Ziel des abgeschlossenen Projektes war die Entwicklung von Ausrüstungen, die sich durch etablierte Verfahren applizieren lassen und nach UV-Aktivierung sehr dünne und kovalent mit der Oberfläche verankerte Schichten ausbilden.
Dafür wurden bifunktionelle Reagenzien aus UV-Reaktivanker (4-Hydroxy-Benzophenon, bezeichnet als BP) und funktionellem Rest (Alkylkette bestehend aus 6 bis 16 Kohlenstoffatomen) synthetisiert und hinsichtlich ihres Anwendungspotenzials als hydrophobe Ausrüstungen auf diversen Textilträger (PET-, Baumwolle und Viskose) charakterisiert.
Die Ausrüstung erfolgte sowohl aus organischen Lösungsmitteln, als auch aus wasserbasierter Formulierung in Form einer Dispersion.

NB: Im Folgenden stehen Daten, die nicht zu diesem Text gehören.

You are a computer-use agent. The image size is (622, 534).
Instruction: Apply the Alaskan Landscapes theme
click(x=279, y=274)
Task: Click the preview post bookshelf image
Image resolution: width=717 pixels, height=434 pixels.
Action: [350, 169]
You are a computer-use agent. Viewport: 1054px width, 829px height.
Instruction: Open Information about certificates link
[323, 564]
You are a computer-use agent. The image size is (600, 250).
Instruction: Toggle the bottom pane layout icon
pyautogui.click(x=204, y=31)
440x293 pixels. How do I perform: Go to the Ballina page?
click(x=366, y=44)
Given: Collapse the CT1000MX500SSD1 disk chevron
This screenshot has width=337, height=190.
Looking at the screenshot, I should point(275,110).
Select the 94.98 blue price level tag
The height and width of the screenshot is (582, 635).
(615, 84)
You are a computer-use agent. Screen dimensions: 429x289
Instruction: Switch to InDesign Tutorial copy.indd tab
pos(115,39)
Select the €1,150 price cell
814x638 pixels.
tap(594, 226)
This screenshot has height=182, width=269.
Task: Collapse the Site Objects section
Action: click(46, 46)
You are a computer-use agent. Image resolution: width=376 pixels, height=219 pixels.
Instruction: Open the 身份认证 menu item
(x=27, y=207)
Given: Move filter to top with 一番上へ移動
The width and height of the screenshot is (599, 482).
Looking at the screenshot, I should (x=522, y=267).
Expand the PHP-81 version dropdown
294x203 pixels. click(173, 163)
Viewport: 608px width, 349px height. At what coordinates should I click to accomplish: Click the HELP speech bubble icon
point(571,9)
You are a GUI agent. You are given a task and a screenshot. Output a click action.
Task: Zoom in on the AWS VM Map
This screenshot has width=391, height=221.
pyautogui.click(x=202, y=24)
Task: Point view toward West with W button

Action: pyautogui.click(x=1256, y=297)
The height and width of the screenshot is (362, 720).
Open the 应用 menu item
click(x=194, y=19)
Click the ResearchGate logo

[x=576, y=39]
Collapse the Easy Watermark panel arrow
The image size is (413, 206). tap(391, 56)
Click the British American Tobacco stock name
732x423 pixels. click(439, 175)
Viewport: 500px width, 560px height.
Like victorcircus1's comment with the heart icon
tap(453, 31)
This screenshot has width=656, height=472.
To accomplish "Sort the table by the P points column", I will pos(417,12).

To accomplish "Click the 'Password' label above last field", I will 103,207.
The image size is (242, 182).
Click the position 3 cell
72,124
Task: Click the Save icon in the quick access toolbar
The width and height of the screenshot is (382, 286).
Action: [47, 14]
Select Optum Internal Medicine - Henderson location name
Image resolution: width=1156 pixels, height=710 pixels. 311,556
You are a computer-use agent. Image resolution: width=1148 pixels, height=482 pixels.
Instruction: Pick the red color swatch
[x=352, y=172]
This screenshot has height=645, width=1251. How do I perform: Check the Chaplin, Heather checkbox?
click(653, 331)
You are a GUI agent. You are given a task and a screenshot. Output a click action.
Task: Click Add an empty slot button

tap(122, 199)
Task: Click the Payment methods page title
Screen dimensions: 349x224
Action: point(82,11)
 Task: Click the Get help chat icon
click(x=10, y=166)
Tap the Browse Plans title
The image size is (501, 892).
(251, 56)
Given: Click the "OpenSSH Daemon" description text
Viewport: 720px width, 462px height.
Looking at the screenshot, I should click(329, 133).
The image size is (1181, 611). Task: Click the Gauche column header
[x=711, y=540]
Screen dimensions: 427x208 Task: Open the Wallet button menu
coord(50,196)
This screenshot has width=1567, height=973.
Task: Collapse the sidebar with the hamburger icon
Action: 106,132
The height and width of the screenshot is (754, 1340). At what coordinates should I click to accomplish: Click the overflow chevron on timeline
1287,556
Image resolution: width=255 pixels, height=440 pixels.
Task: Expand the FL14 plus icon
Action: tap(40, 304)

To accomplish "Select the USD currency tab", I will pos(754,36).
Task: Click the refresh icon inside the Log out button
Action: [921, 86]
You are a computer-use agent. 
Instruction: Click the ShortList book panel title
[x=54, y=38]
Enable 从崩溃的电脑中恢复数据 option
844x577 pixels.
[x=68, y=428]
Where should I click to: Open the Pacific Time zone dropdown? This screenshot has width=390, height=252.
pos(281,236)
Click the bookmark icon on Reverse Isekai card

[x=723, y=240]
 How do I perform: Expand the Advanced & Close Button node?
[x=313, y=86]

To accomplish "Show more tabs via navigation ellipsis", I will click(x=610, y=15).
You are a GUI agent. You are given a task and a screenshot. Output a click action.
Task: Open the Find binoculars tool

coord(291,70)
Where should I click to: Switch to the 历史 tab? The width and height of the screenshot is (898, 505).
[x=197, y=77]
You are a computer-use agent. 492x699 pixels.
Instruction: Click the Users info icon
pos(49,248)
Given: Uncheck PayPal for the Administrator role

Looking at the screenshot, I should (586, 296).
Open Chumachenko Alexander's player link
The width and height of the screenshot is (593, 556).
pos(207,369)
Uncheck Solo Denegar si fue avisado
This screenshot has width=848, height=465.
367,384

Die Beschichtungsdicke wurde durch die angewendeten Lösungsmittel, Konzentration der Formulierung sowie die Länge der Alkylkette des BP-Derivates kontrolliert. Die Bildung der Beschichtung erfolgte durch die kovalente Pfropfung der Verbindungen zur Faseroberfläche, sowie durch die intermolekulare Vernetzung. Im Fall von wasserbasierter Dispersion bildeten sich dicke Auflagen bis zu 20% add-on. Abhängig vom Textil-Substrat weist die Beständigkeit der Beschichtungen eindeutige Unterschiede auf.
Eine dauerhaft hydrophobe Wirkung (bis zu 140 ° Kontaktwinkel) wurde auf PET-Textilien bereits mit den Auflagen unter 0.2% erreicht. Darüber hinaus sind die Ausrüstungen gegenüber mind. 5-maligen Waschen und sogar Extraktion mit organischem Lösungsmittel stabil und haben positive Effekte auf Hydrolysebeständigkeit der PET-Phase in alkalischem Milieu aufgewiesen.
Die Beschichtungen auf die hydrophilen Fasern wie Baumwolle und Viskose haben zwar eine deutliche hydrophobe Wirkung aufgewiesen (durch Tropfeneinsinkzeit), waren jedoch nicht waschbeständig.
Neben der hydrophoben Wirkung konnten auch antimikrobielle Eigenschaften anhand des Fischeri-Tests für alle Verbindungen nachgewiesen werden.